Esta caracterização, ainda que parcial, assenta como uma luva nas disparidades e no défice de coesão territorial de Portugal, naturalmente reflectido na sua população.

Podemos acreditar muito em coincidências. Ou podemos, perante factos que nos suscitam preocupação, tentar encontrar as suas causas, em vez de nos entretermos a maldizer a espuma dos sintomas.

O crescimento do populismo, que nas eleições do passado Domingo se consolidou de forma inequívoca, representa uma comunicação às oligarquias por parte das bases, dos esquecidos, dos que estão nos extremos desfavorecidos das assimetrias, desesperados que estão perante o falhanço de todos os outros canais e o ensurdecedor silêncio em resposta aos seus problemas, a par da total degradação ética do regime.
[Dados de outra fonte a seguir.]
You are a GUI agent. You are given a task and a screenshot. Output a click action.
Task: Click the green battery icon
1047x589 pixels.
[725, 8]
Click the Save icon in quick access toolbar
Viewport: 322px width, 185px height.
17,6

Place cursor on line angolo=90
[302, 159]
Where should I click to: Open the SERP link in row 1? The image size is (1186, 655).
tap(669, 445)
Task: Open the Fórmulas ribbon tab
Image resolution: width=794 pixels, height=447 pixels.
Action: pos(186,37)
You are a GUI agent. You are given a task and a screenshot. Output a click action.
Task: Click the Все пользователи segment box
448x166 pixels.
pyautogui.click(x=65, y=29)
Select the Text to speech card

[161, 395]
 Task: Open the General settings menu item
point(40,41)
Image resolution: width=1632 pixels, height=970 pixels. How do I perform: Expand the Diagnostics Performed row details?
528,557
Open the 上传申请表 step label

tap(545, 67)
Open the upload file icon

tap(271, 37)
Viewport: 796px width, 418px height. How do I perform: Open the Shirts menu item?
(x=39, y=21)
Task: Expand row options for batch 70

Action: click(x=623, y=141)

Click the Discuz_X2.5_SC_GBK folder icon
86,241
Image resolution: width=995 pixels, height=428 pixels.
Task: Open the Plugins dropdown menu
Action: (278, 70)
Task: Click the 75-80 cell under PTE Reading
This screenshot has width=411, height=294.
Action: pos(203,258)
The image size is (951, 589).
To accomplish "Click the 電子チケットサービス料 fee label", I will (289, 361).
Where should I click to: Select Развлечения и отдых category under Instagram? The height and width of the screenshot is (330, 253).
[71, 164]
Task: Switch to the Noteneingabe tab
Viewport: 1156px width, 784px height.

Foi precisamente isto que emergiu da sombra da abstenção, fazendo tanta gente arrepender-se de a lamentar no passado.

Respondendo ao esvaziamento moral da política, ao distanciamento entre os interesses dos partidos e os interesses das pessoas, com a sensação de que a voz dos cidadãos é ignorada, de que tudo se decide a outro nível, onde se olvidam os desfavorecidos, onde se agrupam os desencantados e os esquecidos pelo sistema que diz não deixar ninguém para trás.

O caudal ecológico é um conceito aplicado à gestão de cursos de água, regra geral perante a perspectiva do seu represamento num determinado ponto, que pretende estimar a percentagem do caudal médio dessa linha de água que deve continuar a fluir livremente, de forma a garantir o abastecimento que salvaguarde a subsistência e protecção de espécies e ecossistemas a jusante. Se quisermos, qual o fio de água que deve passar na torneira para que se possa matar minimamente a sede.

Na política, tardamos a aplicar o mesmo conceito.

Os populismos são difíceis de tratar (inevitavelmente, alguém trará à baila o paradoxo da tolerância, sempre importante nesta reflexão), pois a mistura explosiva das “verdades” que galvanizam as bases com as omissões que as vão tramar no futuro, é difícil de desarmar.

A única forma eficaz é retirar-lhe qualquer fundo de verdade, eliminando qualquer réstia de legitimidade. Ou seja, como boa parte das desculpas, evita-se na origem, mais do que se resolve. Porque, voltamos ao mesmo, têm que ser compreendidos e atacados nas suas causas, e não apenas nos sintomas.

A democracia é um jogo perigoso. Mas continua a ser, de facto, o melhor que inventámos até hoje.

Agora, o status quo é livre de fazer o que faz melhor, desvalorizando tal facto, menorizando os votantes de que discorda. É livre de os apelidar de estúpidos, fascistas, ignorantes, tudo e mais alguma coisa – incluindo sugerir, num espírito profundamente “democrático”, que nem todos deveriam poder votar, quase ao estilo das centúrias eleitorais romanas.

É livre de manter as mesmas práticas e os mesmos protagonistas, na alegre convicção de que o erro mora sempre nos outros, seguindo com o doce optimismo de Pangloss: “tudo vai pelo melhor no melhor dos mundos possíveis”.

Ou pode optar por experimentar algo diferente, e escutar.

Caso contrário, maiores e piores surpresas podem estar à espreita.

 

 

Autor: Gonçalo Gomes é arquiteto paisagista, presidente da Secção Regional do Algarve da Associação Portuguesa dos Arquitetos Paisagistas (APAP).